Matthieu Herrb wrote:

>>   Is there something preventing relicensing "Xorg" under GPL?
> Yes. Several organisations using/contributing to X.Org rely on the
> MIT/X11 license.
  I believe it is a minimal percentage, and I am sure 90% of people that 
wrote Xorg code would not object to having it relicensed under GPL. I 
would not.
>>   I think a full GPL relicensed Xorg could be the required change to 
>> make the X server receive the same community/industry attention of Linux 
>> kernel and/or gnome/kde, so that end users could buy a new computer and 
>> expect to have things like full 3d acceleration, video, etc working, 
>> instead of frequently needing to use something like the vesa driver and 
>> only unaccelerated 2d.
> No. As long as drivers are dynamically loaded, the GPL will not force
> vendors to release sources. Persuading them to open their drivers is not
> a matter of licenses.
  I am not talking exactly about forcing vendors to release source, but 
a way to attract more talented developers and hopefully some of them 
with full access/knowledge about the hardware, maybe an employee 
contributing directly to Xorg. But source/specs availability would solve 
a potential problem of needing to have a binary for every major Linux 
distro,  and maybe someday providing *BSD binary drivers.
  (There are some vendors that provides Mandriva binaries, but guess 
what, most of the time, they don't even work with the "release" they 
should support, and upgrading Kernel/GCC/X just breaks everything).
>>   Forgive the fact that I have been away from XFree86/Xorg for some 
>> years... But XFree86 tried to make an infrastructure to try to make it 
>> easy for hardware vendors to provide binary only drivers as an option, 
>> but this never became an reality (stable/reliable drivers built by the 
>> hardware vendor).
> stability and reliability have also few direct relationship with the
> availability of the source code.
  Unless an user chooses to recompile/debug, and potentially contribute 
back changes. But to protect their's interests, hardware manufacturers 
end up with a lot of unhappy customers, due to malfunctioning software.
  But I believe several companies don't release source because, it is so 
poorly written and hacked, it could became negative  marketing.

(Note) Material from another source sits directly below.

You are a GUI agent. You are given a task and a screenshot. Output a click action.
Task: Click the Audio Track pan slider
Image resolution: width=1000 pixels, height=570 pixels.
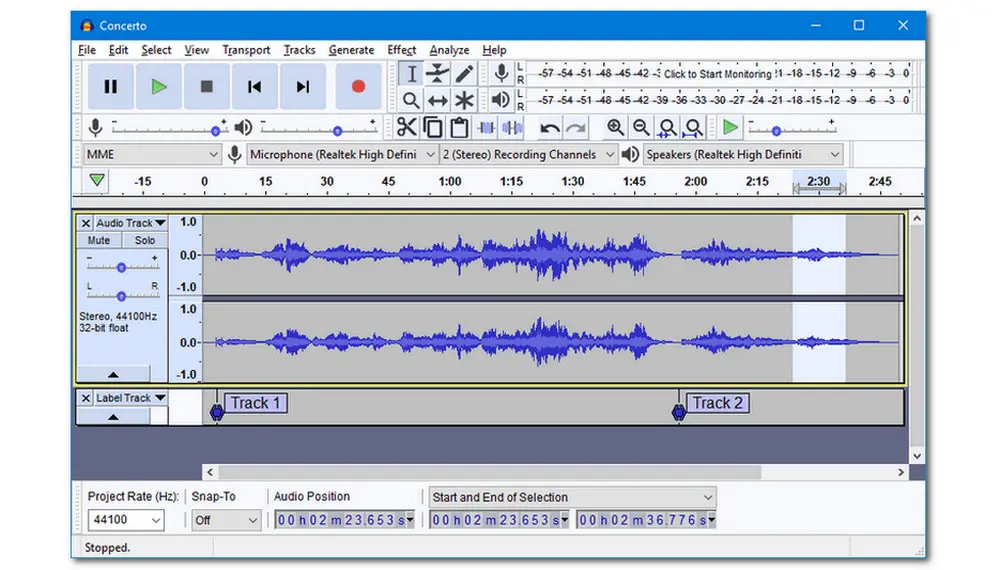click(x=122, y=295)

  GPUs are becoming way more complex than standard CPUs, and are moving 
a huge amount of money (not infrequently half the cost of a new system 
is only the graphics card), but most of it is for games, and here we 
have an chicken and egg problem. People don't port games to Linux/BSD 
because not only there is few market, the interface (X/3D) is unstable, 
and hardware vendors don't provide better graphics support because there 
is few demand. Maybe if the kernel required a fully functional "GPU 
driver" to boot, or something like that, the hardware vendors would be 
pressed enough to offer a better solution to Linux/BSD users.

  The hardware vendors should be very active in Kernel and X development.